Het is om het vorenstaande dat ik u verzoek, met kracht van sommatie, af te zien van oprichting van de telecommunicatiemast op het perceel (…), bij gebreke waarvan ik mij namens cliënten nadrukkelijk het recht voorbehoud u zonder nadere vooraankondiging in rechte te betrekken.
Voorts houd ik u door deze aansprakelijk voor de door cliënten geleden en te lijden schade vanwege onrechtmatig handelen van uw zijde."
3.2.11 Op 11 november 2010 zijn KPN en [appellant sub 1] overgegaan tot vestiging van het door KPN gewenste opstalrecht. Eind 2010 heeft KPN de telecommunicatiemast doen plaatsen. Rondom de voet van de mast is een hek geplaatst.
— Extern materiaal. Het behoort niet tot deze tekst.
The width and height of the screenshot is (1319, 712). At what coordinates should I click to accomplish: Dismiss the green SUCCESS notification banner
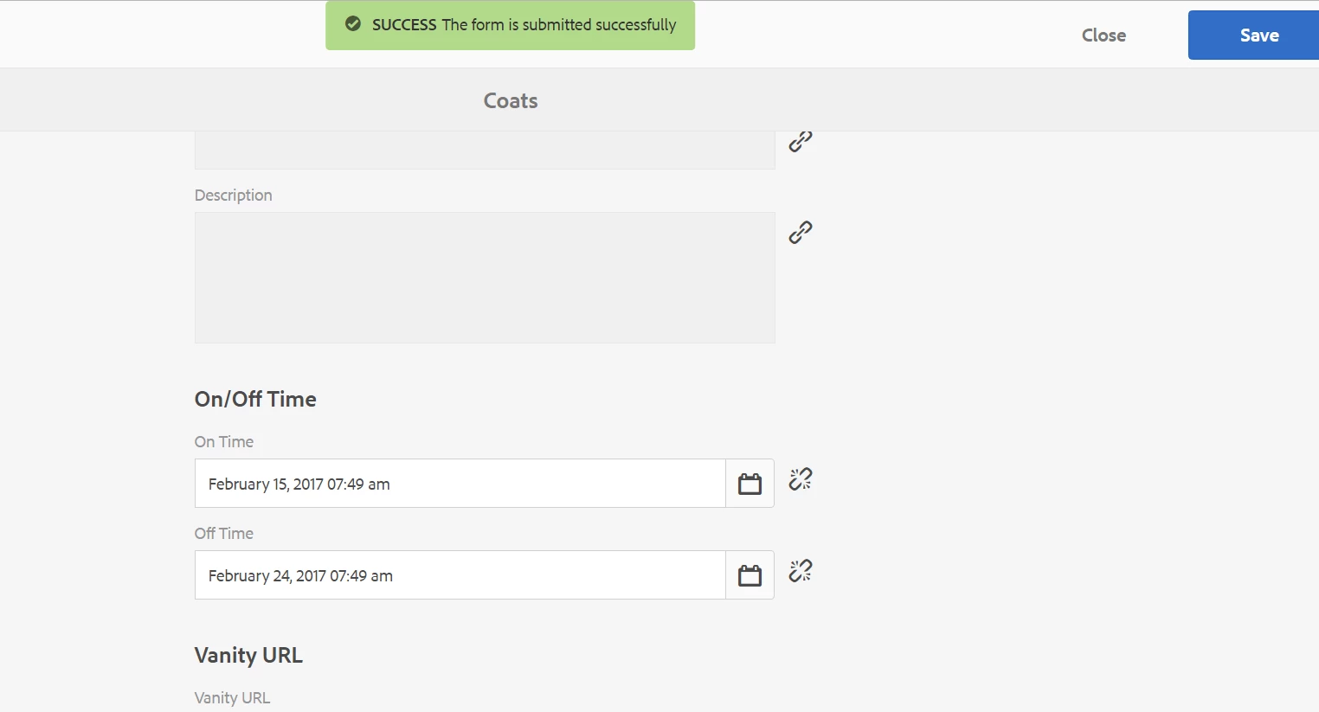pos(511,26)

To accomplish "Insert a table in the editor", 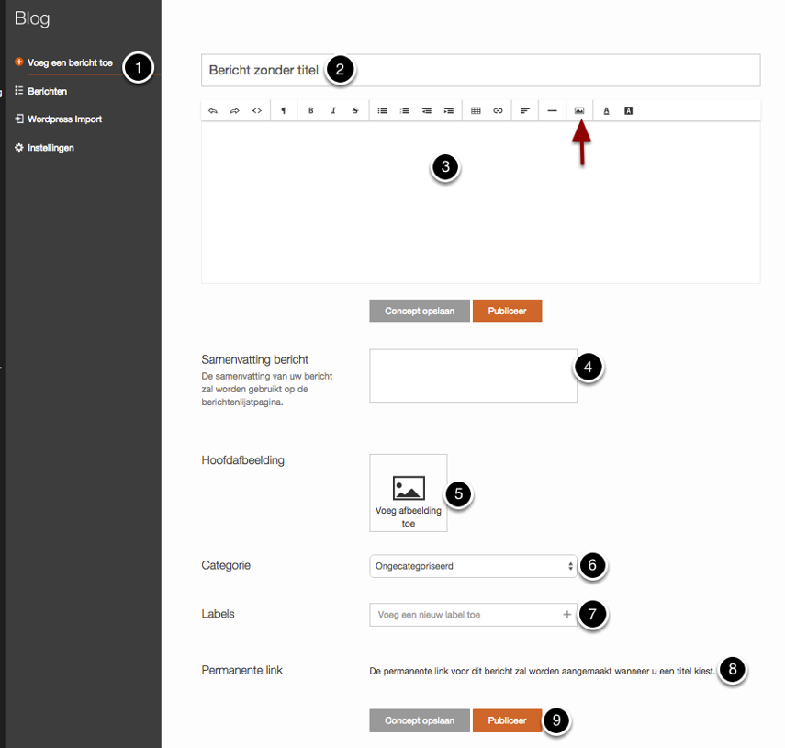I will tap(476, 110).

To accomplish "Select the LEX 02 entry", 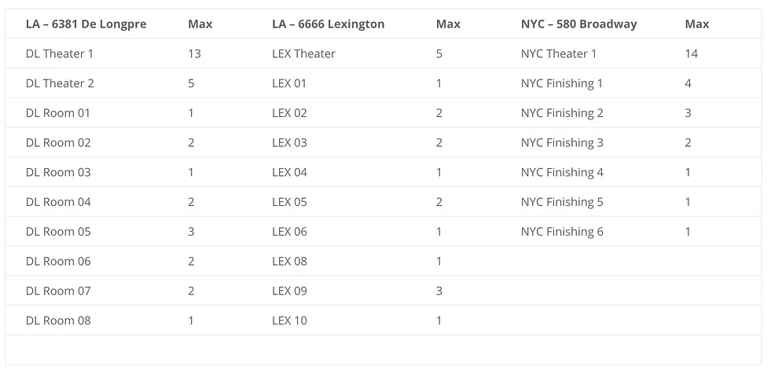I will (x=289, y=113).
3.2.12 Bij brief van 4 maart 2011 heeft [taxateur], Register Makelaar Taxateur van
Sinke Makelaardij o.g. te Emmeloord, aan [geïntimeerde sub 2] onder meer geschreven:
"Als ik het object op dit moment zou moeten waarderen kom ik tot een waarde van € 600.000,= waarbij een deel van de waardevermindering veroorzaakt wordt door het feit dat achterop het terrein, pal tegen uw terrein aan, een enorme gsm zendmast is geplaatst. Deze waardedaling is puur op basis van fysieke aspecten en hier is geen rekening gehouden met mogelijke negatieve effecten voor de gezondheid, waar ook zo nu en dan op gewezen is, maar waarvan de bewijslast op dit moment discutabel is."
3.2.13 Op 30 maart 2011 heeft de Afdeling bestuursrechtspraak van de Raad van State het tegen de uitspraak van de rechtbank van 30 juli 2010 ingestelde hoger beroep ongegrond verklaard.